» **TASK TO CARRY OUT**
With the pictures set aside, write out all of the data exactly as it stands.

(Stored data)
Content starts

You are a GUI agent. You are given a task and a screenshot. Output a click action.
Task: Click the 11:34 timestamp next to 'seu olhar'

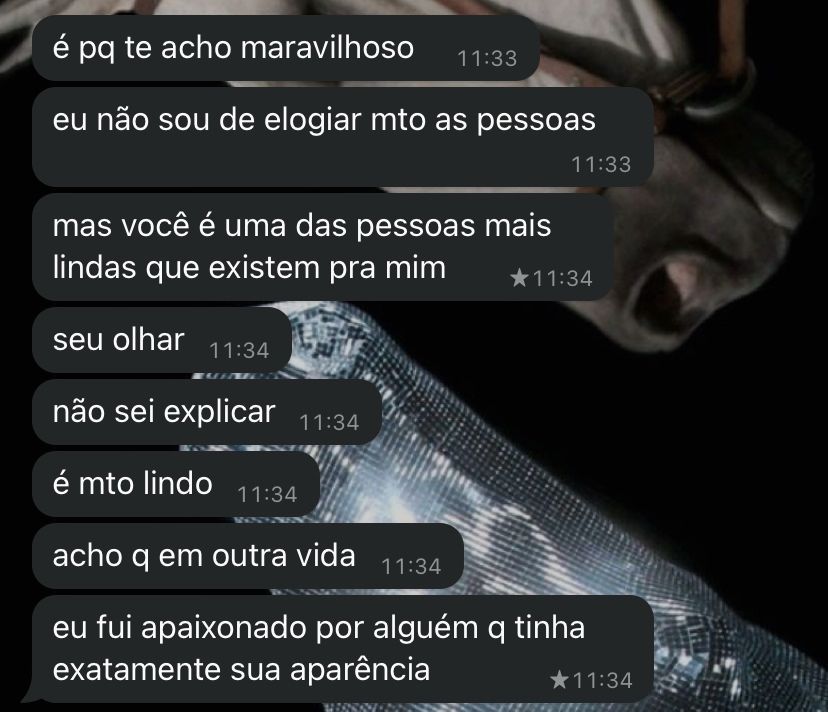[x=239, y=350]
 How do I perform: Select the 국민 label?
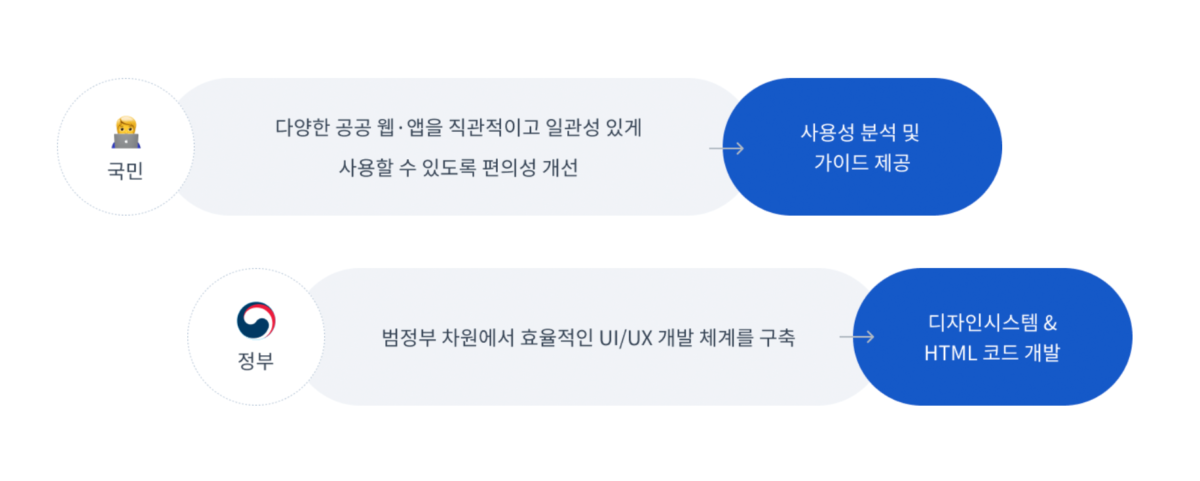point(126,171)
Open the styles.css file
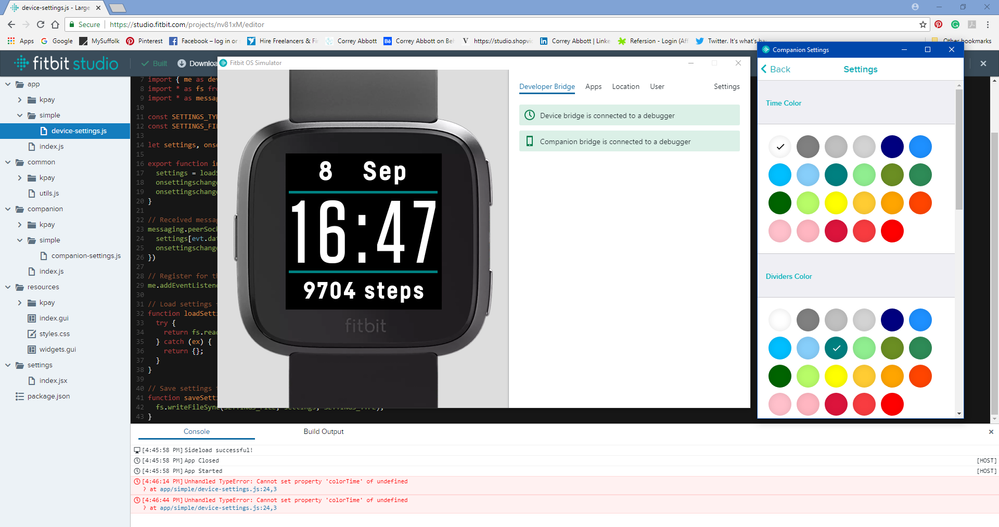 (52, 333)
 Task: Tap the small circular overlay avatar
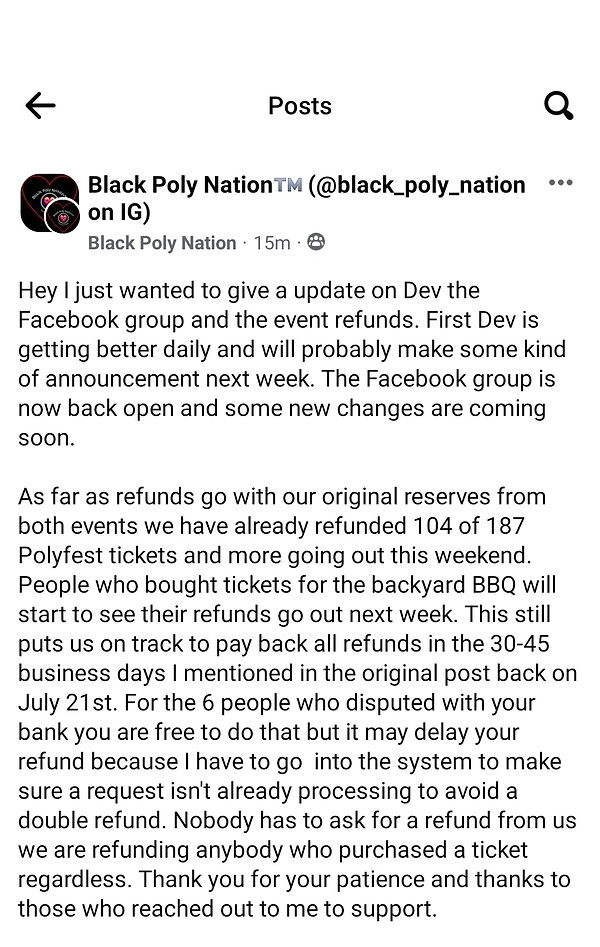click(62, 216)
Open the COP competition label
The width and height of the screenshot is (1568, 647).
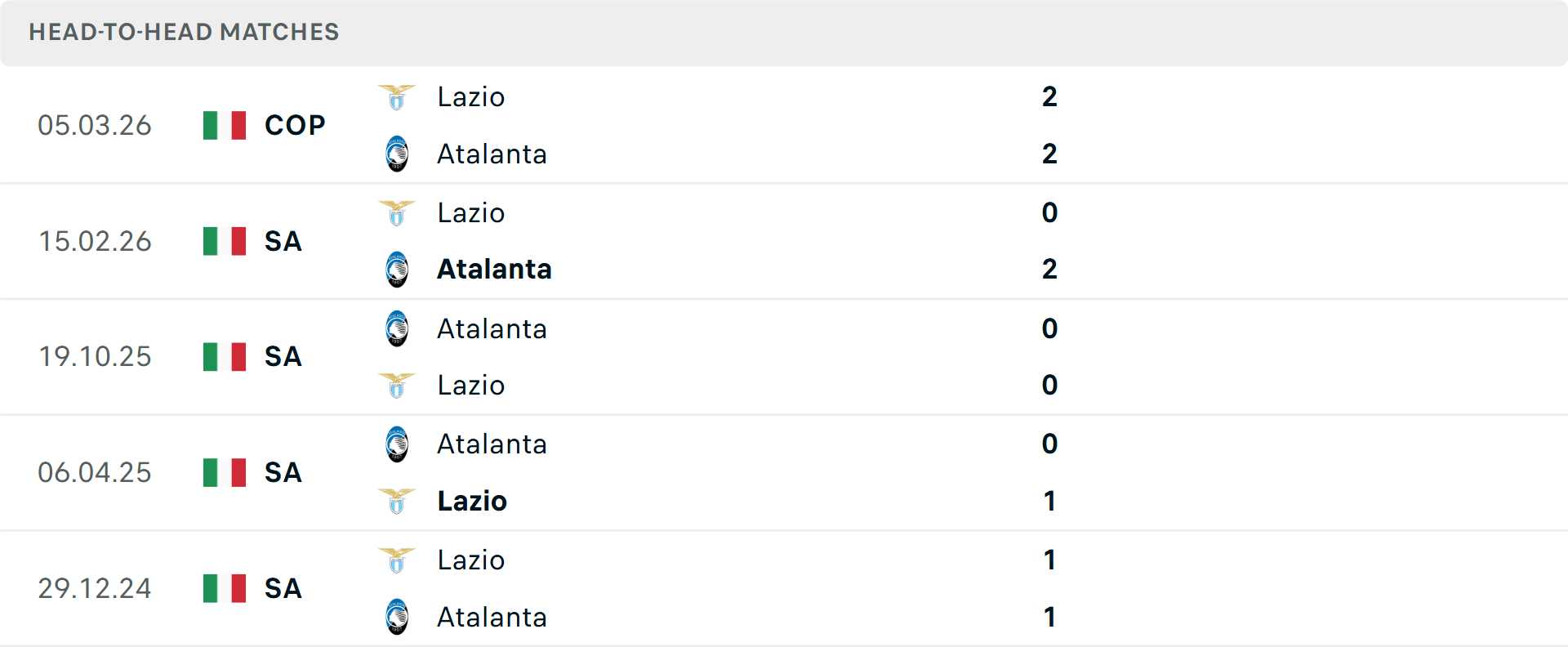[295, 126]
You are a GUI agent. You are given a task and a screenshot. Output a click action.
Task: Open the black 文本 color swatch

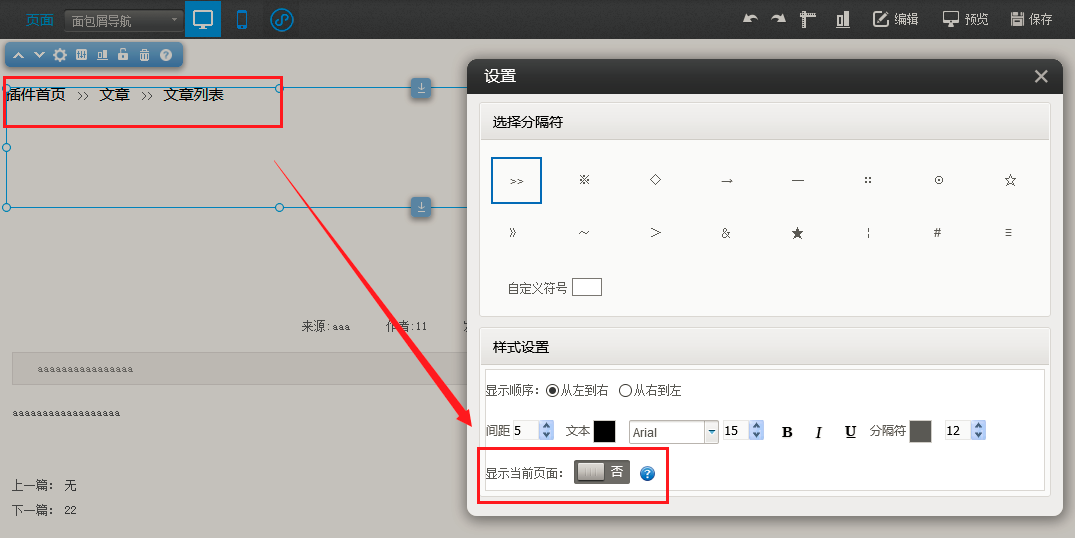pyautogui.click(x=604, y=431)
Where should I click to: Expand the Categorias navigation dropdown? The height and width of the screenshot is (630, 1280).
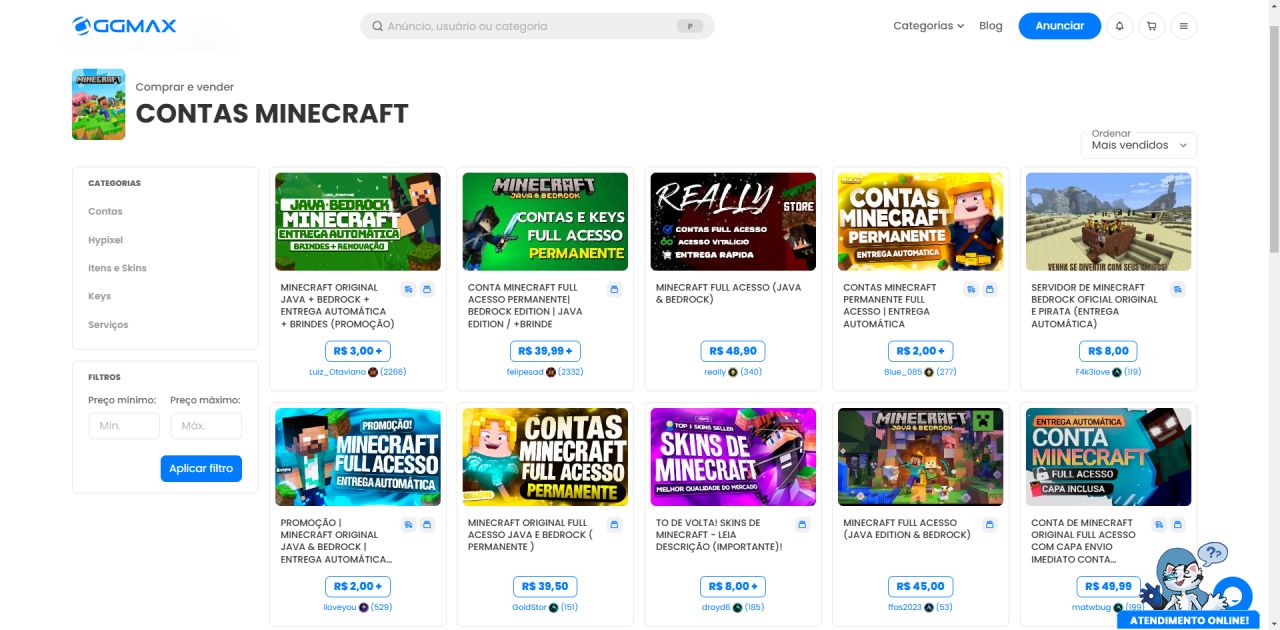[x=928, y=26]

Content ends

» **SOLUTION**
You are a GUI agent. You are given a task and a screenshot. Output a click action.
Task: Click the 11:34 timestamp next to 'seu olhar'

[x=239, y=350]
 How do I perform: Select the 국민 label?
point(126,171)
Open the styles.css file
 (52, 333)
 Task: Tap the small circular overlay avatar
click(62, 216)
Open the COP competition label
The width and height of the screenshot is (1568, 647).
[295, 126]
You are a GUI agent. You are given a task and a screenshot. Output a click action.
Task: Open the black 文本 color swatch

pyautogui.click(x=604, y=431)
Where should I click to: Expand the Categorias navigation dropdown? The height and width of the screenshot is (630, 1280).
[x=928, y=26]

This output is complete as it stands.